::: Data for this task

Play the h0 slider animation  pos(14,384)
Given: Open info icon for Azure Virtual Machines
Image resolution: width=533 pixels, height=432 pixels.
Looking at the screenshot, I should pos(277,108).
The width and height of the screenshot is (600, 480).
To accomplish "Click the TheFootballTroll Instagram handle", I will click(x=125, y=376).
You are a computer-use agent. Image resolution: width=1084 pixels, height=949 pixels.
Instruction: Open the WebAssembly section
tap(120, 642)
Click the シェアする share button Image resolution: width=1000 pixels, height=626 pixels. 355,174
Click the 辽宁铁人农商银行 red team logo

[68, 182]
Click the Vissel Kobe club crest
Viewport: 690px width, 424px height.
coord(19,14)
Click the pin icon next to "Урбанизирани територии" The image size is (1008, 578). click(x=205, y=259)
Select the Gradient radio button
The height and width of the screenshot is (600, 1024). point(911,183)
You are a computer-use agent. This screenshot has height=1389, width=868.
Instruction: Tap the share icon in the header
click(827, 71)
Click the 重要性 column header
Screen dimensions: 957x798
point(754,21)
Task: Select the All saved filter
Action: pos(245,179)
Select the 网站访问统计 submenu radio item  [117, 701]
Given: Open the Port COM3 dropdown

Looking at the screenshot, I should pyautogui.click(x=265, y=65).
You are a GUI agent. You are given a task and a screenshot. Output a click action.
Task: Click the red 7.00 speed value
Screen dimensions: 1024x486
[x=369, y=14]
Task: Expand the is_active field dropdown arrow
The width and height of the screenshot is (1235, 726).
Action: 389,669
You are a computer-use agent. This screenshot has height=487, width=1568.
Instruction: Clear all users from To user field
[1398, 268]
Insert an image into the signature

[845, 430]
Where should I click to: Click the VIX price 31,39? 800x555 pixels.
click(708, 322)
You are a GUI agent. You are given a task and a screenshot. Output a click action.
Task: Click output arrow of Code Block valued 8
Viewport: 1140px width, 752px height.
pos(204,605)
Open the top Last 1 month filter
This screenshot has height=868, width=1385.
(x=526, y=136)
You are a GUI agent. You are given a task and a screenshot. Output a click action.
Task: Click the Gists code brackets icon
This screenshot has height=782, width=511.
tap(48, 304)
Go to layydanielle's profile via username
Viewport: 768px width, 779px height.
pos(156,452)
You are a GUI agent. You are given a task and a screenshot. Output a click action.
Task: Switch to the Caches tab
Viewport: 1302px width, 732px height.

::::::

Only a number should be given: the count of lines above that contain the word "computer".

**Response box:** 3